Treatments for Plagiocephaly
Parents can rest easy knowing that plagiocephaly is a very treatable condition with entirely cosmetic effects.
Most plagiobabies respond very well to non-surgical, minimally invasive interventions such as sleep position changes, special exercises, and cranial orthotic devices, such as corrective helmets or headbands.
Sleep Position Changes
Infants who show signs of plagiocephaly development in the early weeks and months of life will most likely be prescribed sleep position changes to reduce and reverse the flattening. This is a crucial time for your baby’s skull growth, and with proper measures your child’s plagiocephaly may be able to resolve itself without further intervention.
While we encourage all parents of infants to follow the American Academy of Pediatrics’ recommendation to place your infant on his or her back to sleep, your child’s physician can prescribe some modifications to promote proper skull formation, such as alternating your baby’s head position while sleeping on his or her back and ensuring your baby spends minimal time on his or her back while awake.
There are several sleeping products on the market (such as sleep positioners, pillows, and special sleeping mats) that claim to prevent plagiocephaly. Do your research AND consult your physician before purchasing any of these, to ensure they will be beneficial for your child’s condition.
Many plagiobabies, especially those with torticollis (a shortening or tightening of the neck muscles causing the head to tilt or turn to one side), can benefit from neck exercises prescribed by their pediatrician and under the guidance of a pediatric physical therapist.
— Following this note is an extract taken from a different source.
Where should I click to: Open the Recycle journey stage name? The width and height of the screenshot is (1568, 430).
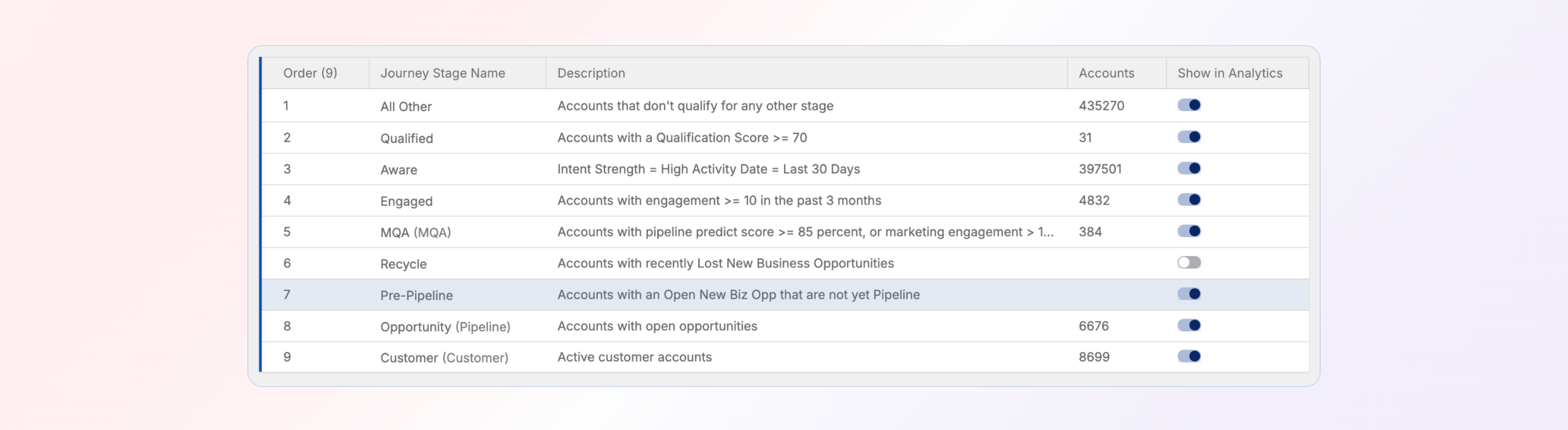[x=403, y=264]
Physical therapy is often prescribed for infants with mild to moderate cases of plagiocephaly. If the parents follow the physician’s recommendations for exercises and sleep positioning, the plagiocephaly may be able to resolve itself without further intervention.
Infants under 3 months old may be prescribed a molding cup such as the Plagio Cradle, developed by specialists at the Boston Children’s Hospital. These molding cups are placed under the baby’s head whenever the baby is lying on his or her back, and are designed to support the baby’s neck and create a hollowed space that gradually reshapes the baby’s head, promoting correct skull growth. As the child grows, adjustments can be made to the molding cup.
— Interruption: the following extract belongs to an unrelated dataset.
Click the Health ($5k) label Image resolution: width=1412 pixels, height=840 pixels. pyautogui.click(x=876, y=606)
The molding cups are effective not only at correcting existing flattening, but also at preventing flattening in babies at risk for developing plagiocephaly, such as babies born prematurely or with muscular torticollis.
Cranial Orthotic Device (Helmet)
For infants with moderate to severe plagiocephaly, a custom cranial orthotic device (corrective helmet) is typically recommended. Your pediatrician may also recommend that you continue with physical therapy.
Corrective helmeting has been used to safely and effectively treat plagiocephaly since 1979. It has been studied extensively and found to have no negative impact on a baby’s brain formation.
Corrective helmeting is most effective for babies 4-8 months old, when skulls are at their fastest growing rate. Since the baby’s head is growing so fast, he or she will need to wear the helmet 21-23 hours per day for maximum results. The typical duration for wearing the helmet is 3-6 months, but varies depending on the child’s age and the severity of the plagiocephaly.
The helmet is custom made for your baby using a lightweight plastic shell with a foam liner. The helmet acts as a brace to redirect and promote the proper growth of the baby’s skull. Don’t worry, it is not painful, nor does it squeeze the baby’s head. As the Boston Children’s Hospital aptly stated, the helmet is simply a “passive restraint to growth in areas that are overgrown while allowing uninhibited growth in areas that are flat.”
Think about it: it was easy and painless for your baby’s head to flatten over time by gently lying against a bed, car seat, or other soft surface, because an infant’s skull is so soft and malleable and growing so rapidly. It is just as easy and painless to reverse the flattening process with a corrective helmet, provided the flattening is addressed in time.
Your pediatrician or plagiocephaly specialist will recommend a company who can manufacture the helmet.
There is no reason to not expect your infant’s head to respond positively to corrective helmeting; however, keep in mind that most human heads are not perfectly symmetrical, even without corrective helmeting.